EXERCISE REQUIREMENTS: Taking the data below, please print only the lines from the line holding "This screenshot has height=327, width=491." to the line holding "Screen dimensions: 572x543", inclusive, with pictures omitted.

THE DATA:

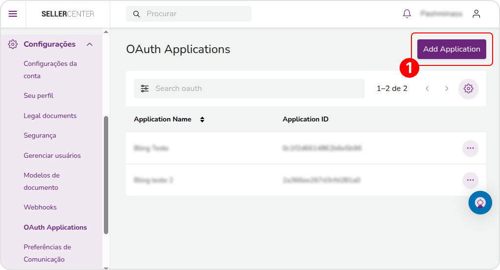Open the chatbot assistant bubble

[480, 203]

--

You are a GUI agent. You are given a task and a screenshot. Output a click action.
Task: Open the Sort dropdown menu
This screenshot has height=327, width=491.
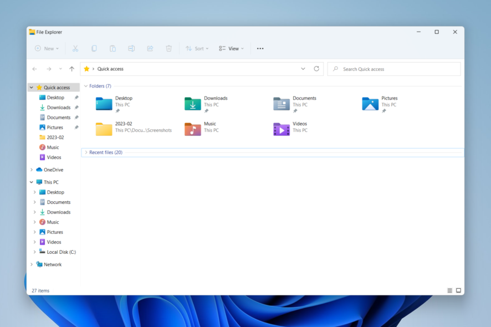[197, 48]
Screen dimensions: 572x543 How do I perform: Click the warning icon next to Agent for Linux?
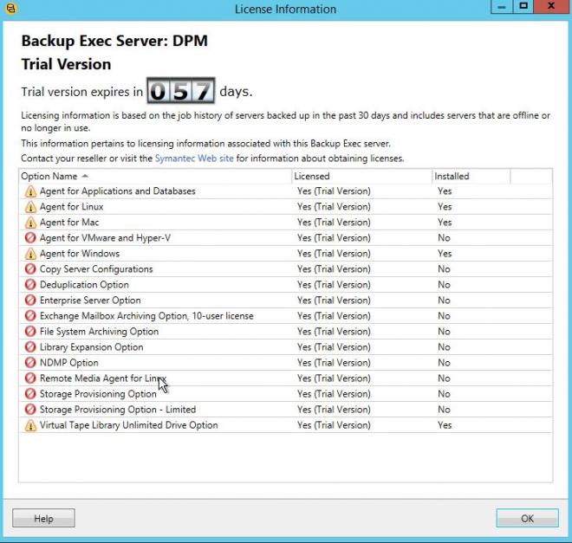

EXERCISE RESPONSE:
This screenshot has height=327, width=491.
[197, 48]
Screen dimensions: 572x543 How do I perform: Click the warning icon next to Agent for Linux?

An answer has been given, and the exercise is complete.